Travel Quote of the Day
“Twenty years from now you will be more disappointed by the things you didn’t do than by the ones you did do. So throw off the bowlines, sail away from the safe harbor. Catch the trade winds in your sails. Explore. Dream. Discover.” – Mark Twain

“Follow your feet,”
(name the movie for brownie points!)


3 Responses to ““Time makes you bolder. Children get older.””

  1. Teresa on September 28th, 2012 1:12 am

    Wow! You make me laugh and cry at the same time with just a few words!

    I’m really not ready to face the fact that you are grown but it looks like you aren’t giving me any choice!

    I am so proud of the woman you have become! I envy the way you live your dreams to the fullest! You are my hero!
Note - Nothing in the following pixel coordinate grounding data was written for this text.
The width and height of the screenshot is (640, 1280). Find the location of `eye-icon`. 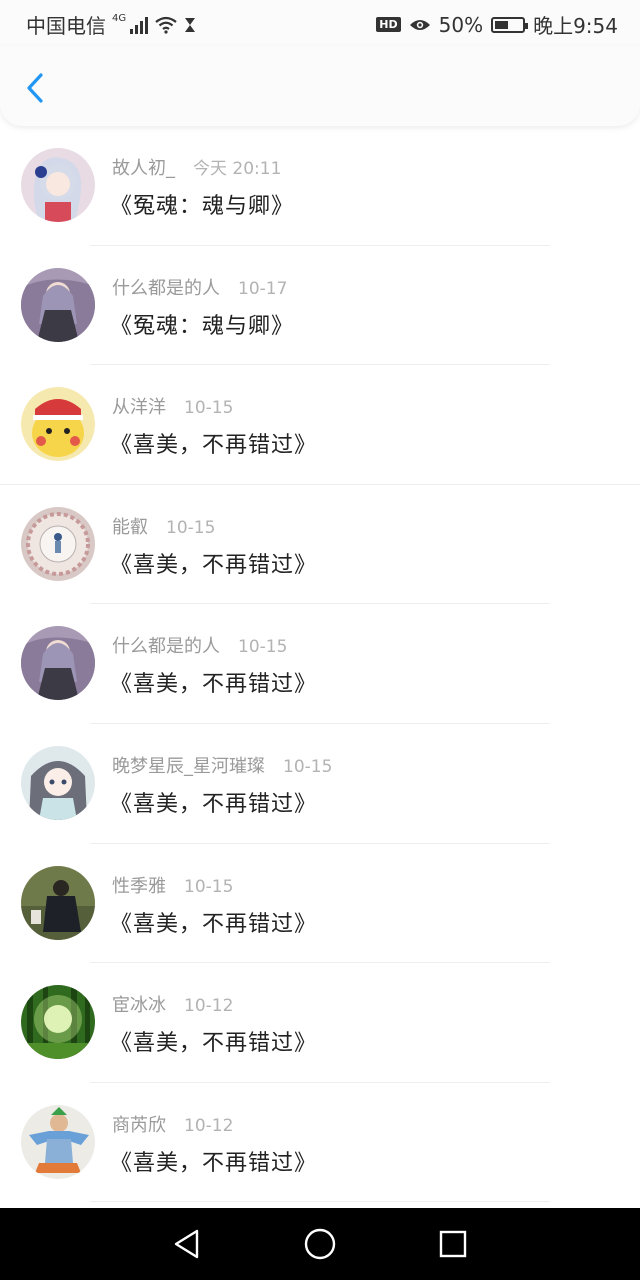

eye-icon is located at coordinates (420, 24).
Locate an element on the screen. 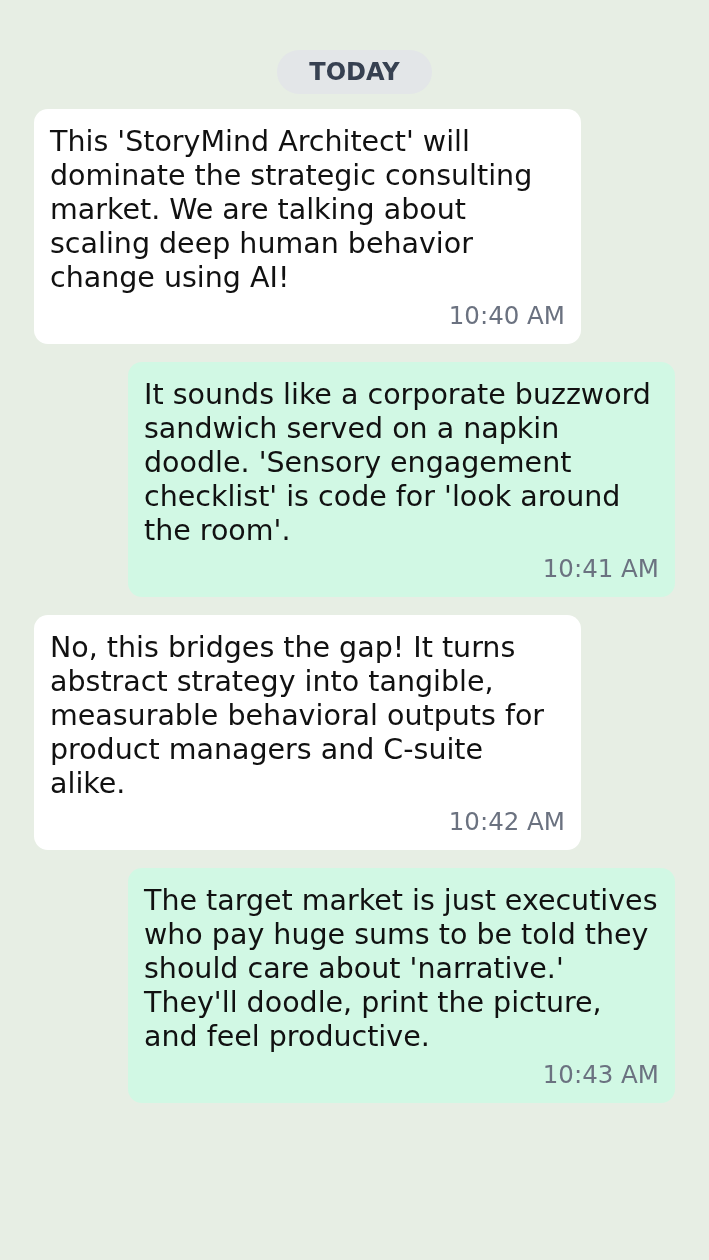 The image size is (709, 1260). message-time: 10:41 AM is located at coordinates (600, 568).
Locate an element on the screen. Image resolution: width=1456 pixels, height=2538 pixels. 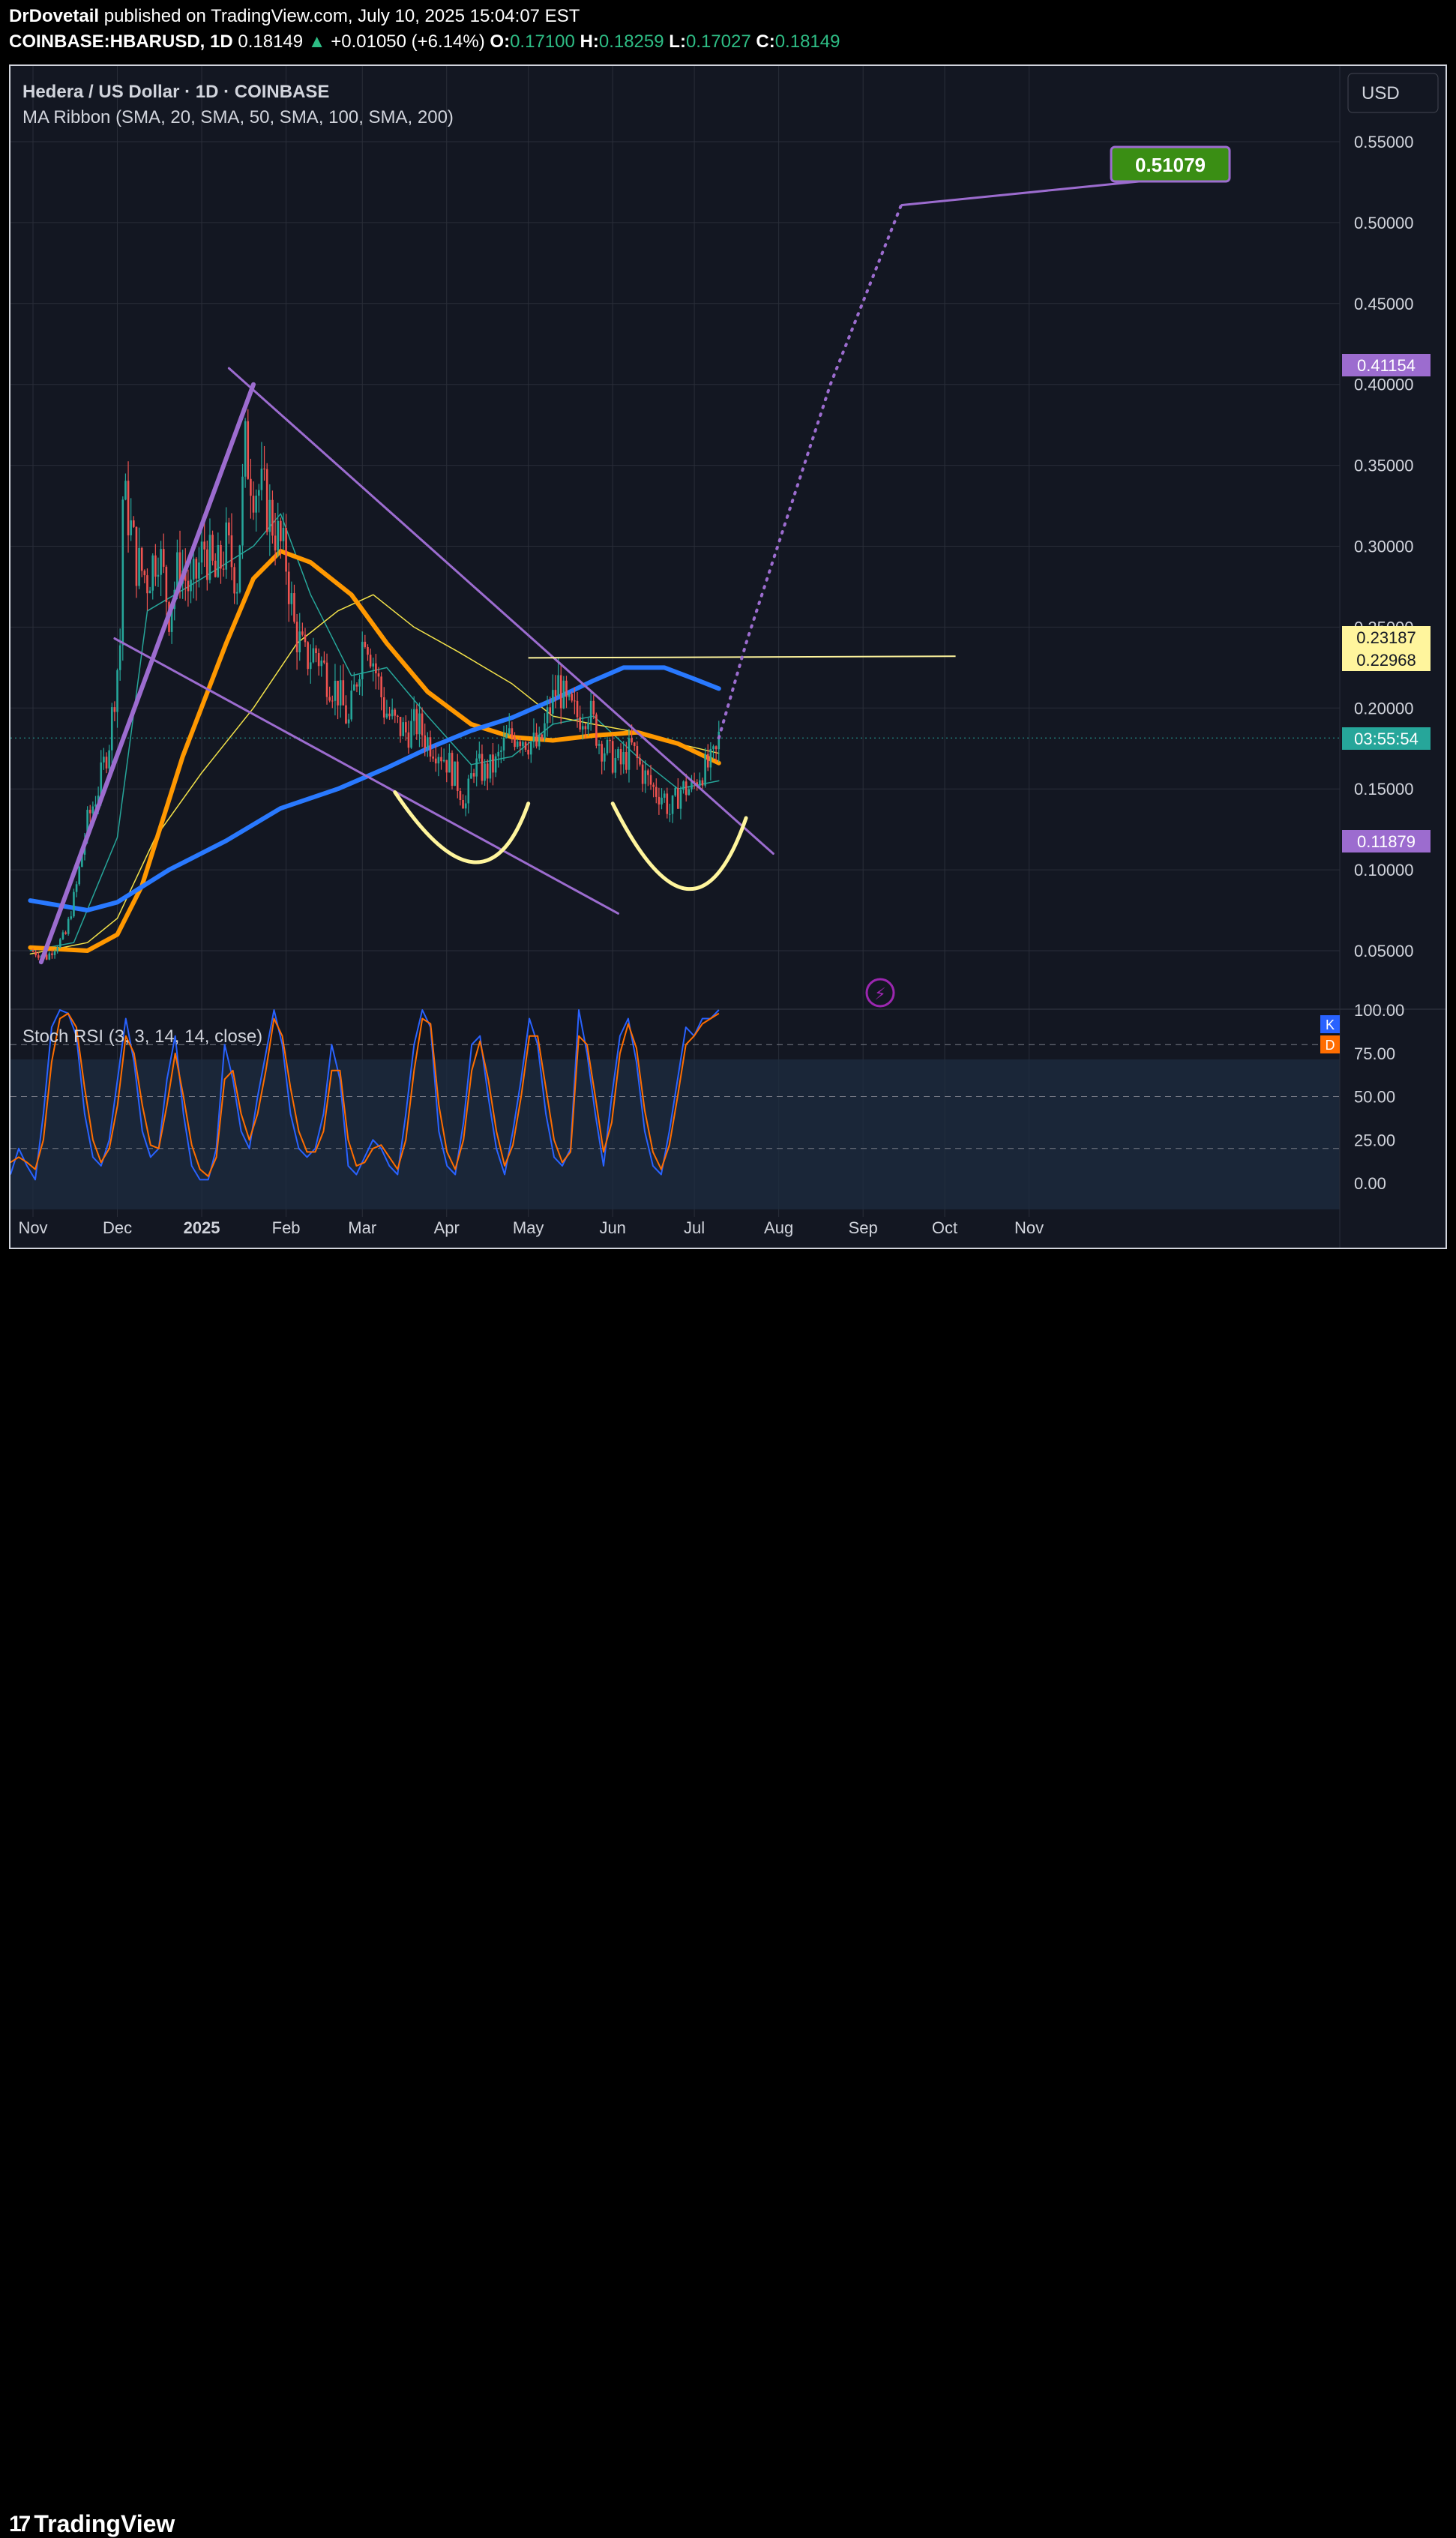
x-tick-label: Oct is located at coordinates (944, 1228).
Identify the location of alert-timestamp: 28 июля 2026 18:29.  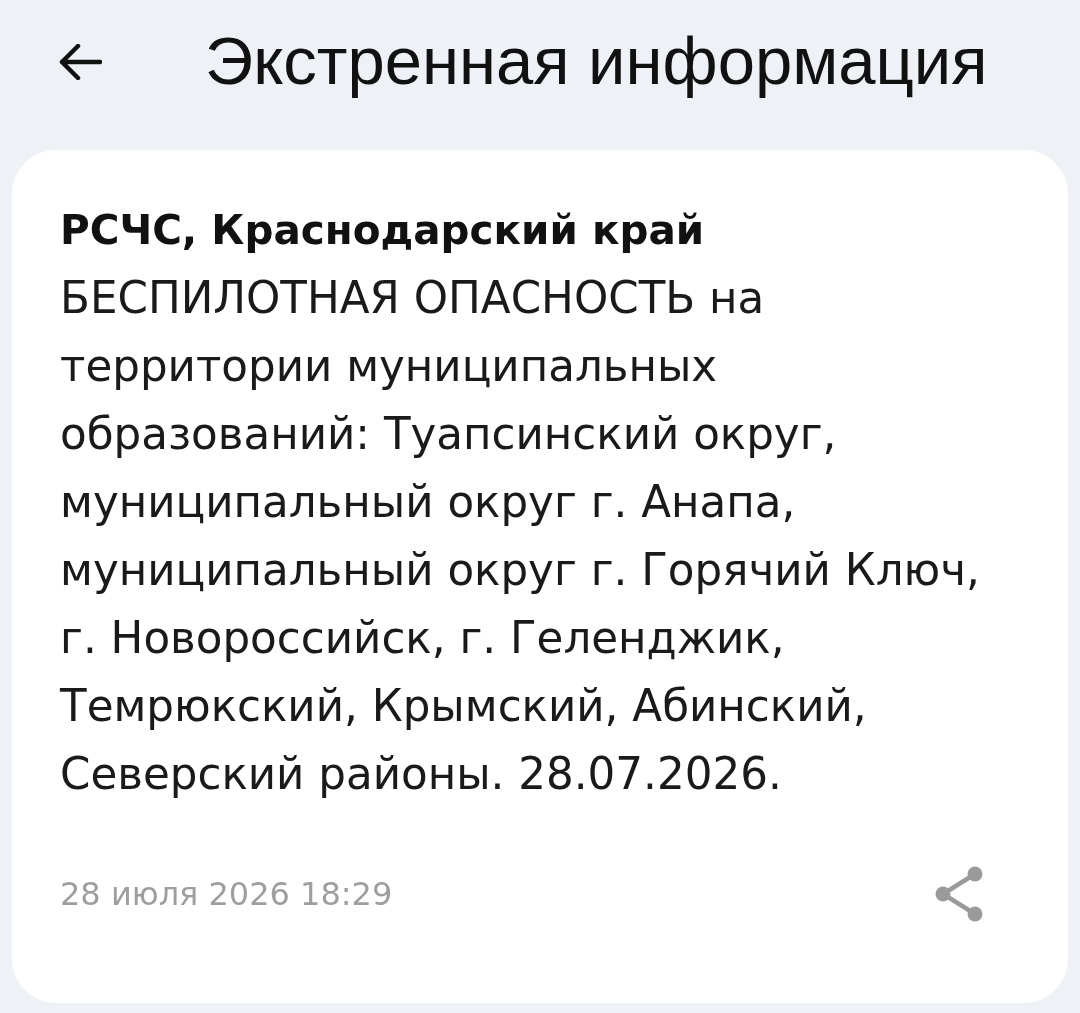
(226, 894).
    I love you baby! (yes, you still are and always shall be my baby) 😉

    Please do follow your feet home every so often. XOXO

  2. Chris on September 28th, 2012 7:35 am

    Still chuckling at “mainstream formaggio…” Brilliant! And I’m right there with you at “when I grow up, I’ll” as I sit here scheduling out my last undergraduate semester and pondering what to actually do with myself after college!

  3. faisal on October 2nd, 2012 4:55 pm

    We always remember what we dont have and dont respect what we do. Now since you are in yout 20-30s, you will miss your younger age, but as you grown old, you will starting missing your current age.